**JOB:** Display every line of the items below that contains the string "click". Case counts.

**RECORDS FOR THE TASK:**
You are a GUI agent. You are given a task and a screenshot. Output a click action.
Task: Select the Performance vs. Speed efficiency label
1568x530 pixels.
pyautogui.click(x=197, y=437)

--

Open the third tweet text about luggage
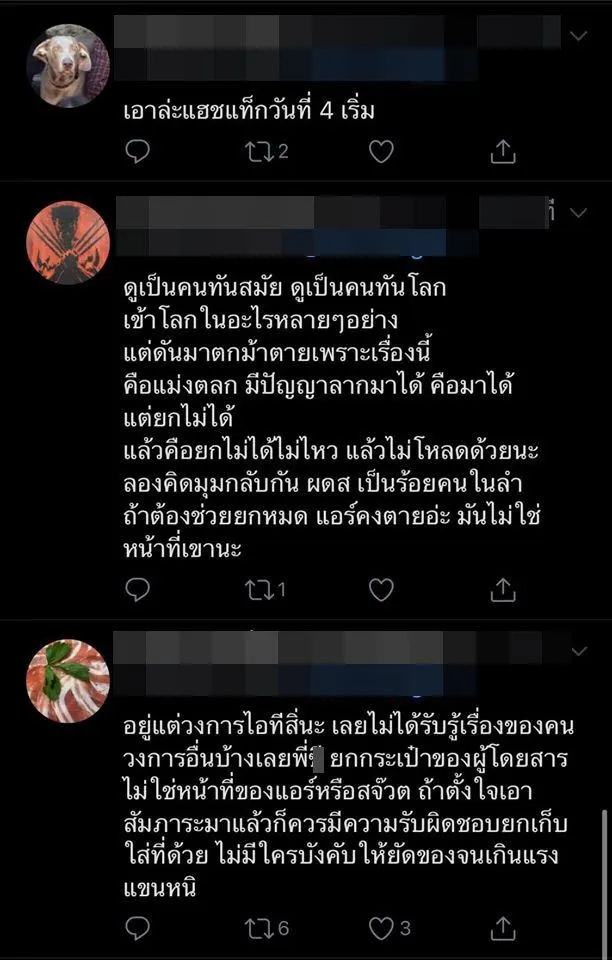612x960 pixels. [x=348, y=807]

**RESULT FOR THIS EXERCISE:**
You are a GUI agent. You are given a task and a screenshot. Output a click action.
pyautogui.click(x=197, y=437)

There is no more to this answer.